▶ _WORK TO BE COMPLETED_
Go through the following data and transcribe exactly the stretch of lines from the one holding "Fallout (32, 941)" to the one holding "The Terminal List (32, 1064)", both included.

▶ _RECORDS_

# # # #

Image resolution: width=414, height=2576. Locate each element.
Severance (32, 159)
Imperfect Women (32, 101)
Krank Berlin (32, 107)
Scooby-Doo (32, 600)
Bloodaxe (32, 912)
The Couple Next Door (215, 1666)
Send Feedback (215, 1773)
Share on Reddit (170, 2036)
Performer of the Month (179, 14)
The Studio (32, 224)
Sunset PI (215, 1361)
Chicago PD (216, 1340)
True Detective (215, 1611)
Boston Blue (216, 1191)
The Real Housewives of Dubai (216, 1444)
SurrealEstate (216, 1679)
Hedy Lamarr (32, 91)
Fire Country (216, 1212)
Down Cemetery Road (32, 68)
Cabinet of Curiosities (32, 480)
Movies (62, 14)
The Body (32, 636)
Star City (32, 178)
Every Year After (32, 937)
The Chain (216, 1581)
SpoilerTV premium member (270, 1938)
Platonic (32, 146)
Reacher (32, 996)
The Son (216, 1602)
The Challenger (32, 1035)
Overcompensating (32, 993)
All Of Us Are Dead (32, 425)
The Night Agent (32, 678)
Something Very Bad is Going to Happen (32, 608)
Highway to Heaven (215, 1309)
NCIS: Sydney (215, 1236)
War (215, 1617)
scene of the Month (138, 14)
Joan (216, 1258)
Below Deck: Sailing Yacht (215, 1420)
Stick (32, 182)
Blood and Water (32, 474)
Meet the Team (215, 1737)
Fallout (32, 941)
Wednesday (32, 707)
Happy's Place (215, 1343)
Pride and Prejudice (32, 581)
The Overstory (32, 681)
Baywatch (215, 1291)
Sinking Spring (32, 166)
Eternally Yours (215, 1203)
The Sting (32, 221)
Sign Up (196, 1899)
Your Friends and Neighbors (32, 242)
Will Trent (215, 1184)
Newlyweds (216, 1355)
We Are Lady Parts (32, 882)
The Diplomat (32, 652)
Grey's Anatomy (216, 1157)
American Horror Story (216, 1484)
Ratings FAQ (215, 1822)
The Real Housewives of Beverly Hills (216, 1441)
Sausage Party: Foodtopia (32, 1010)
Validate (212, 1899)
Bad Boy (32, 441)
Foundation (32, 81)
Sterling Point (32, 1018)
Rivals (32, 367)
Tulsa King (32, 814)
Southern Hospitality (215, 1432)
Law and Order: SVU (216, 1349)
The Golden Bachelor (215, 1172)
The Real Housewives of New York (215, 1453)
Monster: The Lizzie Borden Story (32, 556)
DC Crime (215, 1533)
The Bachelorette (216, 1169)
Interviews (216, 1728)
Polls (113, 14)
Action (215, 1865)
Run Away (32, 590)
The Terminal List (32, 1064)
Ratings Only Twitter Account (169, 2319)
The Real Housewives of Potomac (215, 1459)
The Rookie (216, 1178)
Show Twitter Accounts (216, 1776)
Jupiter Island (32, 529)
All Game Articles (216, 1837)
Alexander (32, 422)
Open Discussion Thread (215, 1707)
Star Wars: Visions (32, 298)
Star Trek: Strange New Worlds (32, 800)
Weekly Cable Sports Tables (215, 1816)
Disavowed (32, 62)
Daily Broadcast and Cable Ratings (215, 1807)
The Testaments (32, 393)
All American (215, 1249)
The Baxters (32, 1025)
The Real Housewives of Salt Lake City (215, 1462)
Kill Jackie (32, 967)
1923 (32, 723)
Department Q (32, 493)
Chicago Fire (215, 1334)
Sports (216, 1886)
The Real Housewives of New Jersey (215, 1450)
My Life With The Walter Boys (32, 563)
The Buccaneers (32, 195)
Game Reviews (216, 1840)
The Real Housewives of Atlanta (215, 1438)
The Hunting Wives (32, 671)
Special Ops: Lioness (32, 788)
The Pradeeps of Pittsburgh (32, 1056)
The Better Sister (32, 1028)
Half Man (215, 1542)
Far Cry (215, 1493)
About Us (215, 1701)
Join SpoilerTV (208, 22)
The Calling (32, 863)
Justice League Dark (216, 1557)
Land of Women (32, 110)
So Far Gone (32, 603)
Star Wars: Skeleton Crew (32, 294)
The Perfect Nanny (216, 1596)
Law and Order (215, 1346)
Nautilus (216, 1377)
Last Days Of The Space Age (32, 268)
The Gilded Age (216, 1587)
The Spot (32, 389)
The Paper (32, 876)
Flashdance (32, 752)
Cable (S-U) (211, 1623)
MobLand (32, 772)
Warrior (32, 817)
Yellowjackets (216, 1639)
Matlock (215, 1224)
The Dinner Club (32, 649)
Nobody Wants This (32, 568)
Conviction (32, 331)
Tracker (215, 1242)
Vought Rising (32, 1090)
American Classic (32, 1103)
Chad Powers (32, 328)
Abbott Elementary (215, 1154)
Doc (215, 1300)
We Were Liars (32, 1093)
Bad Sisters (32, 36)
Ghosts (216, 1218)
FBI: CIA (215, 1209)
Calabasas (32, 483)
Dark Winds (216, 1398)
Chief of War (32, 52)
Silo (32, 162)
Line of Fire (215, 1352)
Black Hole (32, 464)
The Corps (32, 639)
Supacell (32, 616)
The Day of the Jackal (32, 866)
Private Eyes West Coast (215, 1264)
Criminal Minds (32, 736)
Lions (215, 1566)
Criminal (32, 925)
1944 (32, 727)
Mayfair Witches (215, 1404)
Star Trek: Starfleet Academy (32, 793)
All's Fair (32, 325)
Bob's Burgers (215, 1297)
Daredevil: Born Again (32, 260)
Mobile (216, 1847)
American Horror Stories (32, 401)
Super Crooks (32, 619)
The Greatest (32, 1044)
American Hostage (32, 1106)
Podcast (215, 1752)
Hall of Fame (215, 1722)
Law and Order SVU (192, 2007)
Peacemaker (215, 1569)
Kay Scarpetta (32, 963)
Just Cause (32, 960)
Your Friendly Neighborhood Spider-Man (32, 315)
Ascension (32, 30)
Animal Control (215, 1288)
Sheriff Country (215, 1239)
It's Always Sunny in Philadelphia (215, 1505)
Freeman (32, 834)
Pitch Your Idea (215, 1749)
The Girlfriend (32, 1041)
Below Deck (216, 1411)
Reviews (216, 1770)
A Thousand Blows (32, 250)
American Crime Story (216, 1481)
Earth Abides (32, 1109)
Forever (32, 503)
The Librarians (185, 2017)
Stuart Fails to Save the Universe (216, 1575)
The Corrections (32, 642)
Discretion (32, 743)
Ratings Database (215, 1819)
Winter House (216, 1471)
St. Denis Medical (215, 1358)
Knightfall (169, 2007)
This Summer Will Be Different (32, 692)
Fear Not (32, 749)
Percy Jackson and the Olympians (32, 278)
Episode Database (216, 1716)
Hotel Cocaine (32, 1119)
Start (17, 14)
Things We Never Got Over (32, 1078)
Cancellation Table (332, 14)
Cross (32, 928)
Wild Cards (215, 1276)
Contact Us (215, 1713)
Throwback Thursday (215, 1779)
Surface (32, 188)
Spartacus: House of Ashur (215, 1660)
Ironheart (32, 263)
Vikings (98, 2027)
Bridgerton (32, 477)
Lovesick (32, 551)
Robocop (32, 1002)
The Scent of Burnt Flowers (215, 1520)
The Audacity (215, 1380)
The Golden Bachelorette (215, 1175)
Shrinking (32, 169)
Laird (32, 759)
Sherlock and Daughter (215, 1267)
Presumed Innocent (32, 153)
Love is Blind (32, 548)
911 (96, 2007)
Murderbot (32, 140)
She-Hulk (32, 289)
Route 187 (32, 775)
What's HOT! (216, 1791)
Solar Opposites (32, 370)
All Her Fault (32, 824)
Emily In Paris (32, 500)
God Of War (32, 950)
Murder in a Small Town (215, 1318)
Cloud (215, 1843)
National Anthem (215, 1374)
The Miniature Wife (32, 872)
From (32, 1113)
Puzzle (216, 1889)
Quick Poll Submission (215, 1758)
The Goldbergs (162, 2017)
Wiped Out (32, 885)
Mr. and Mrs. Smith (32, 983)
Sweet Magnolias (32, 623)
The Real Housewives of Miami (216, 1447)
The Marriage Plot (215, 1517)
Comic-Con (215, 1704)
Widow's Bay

# # # #

▶ _EXPECTED ANSWER_
Fallout (32, 941)
Wednesday (32, 707)
Happy's Place (215, 1343)
Pride and Prejudice (32, 581)
The Overstory (32, 681)
Baywatch (215, 1291)
Sinking Spring (32, 166)
Eternally Yours (215, 1203)
The Sting (32, 221)
Sign Up (196, 1899)
Your Friends and Neighbors (32, 242)
Will Trent (215, 1184)
Newlyweds (216, 1355)
We Are Lady Parts (32, 882)
The Diplomat (32, 652)
Grey's Anatomy (216, 1157)
American Horror Story (216, 1484)
Ratings FAQ (215, 1822)
The Real Housewives of Beverly Hills (216, 1441)
Sausage Party: Foodtopia (32, 1010)
Validate (212, 1899)
Bad Boy (32, 441)
Foundation (32, 81)
Sterling Point (32, 1018)
Rivals (32, 367)
Tulsa King (32, 814)
Southern Hospitality (215, 1432)
Law and Order: SVU (216, 1349)
The Golden Bachelor (215, 1172)
The Real Housewives of New York (215, 1453)
Monster: The Lizzie Borden Story (32, 556)
DC Crime (215, 1533)
The Bachelorette (216, 1169)
Interviews (216, 1728)
Polls (113, 14)
Action (215, 1865)
Run Away (32, 590)
The Terminal List (32, 1064)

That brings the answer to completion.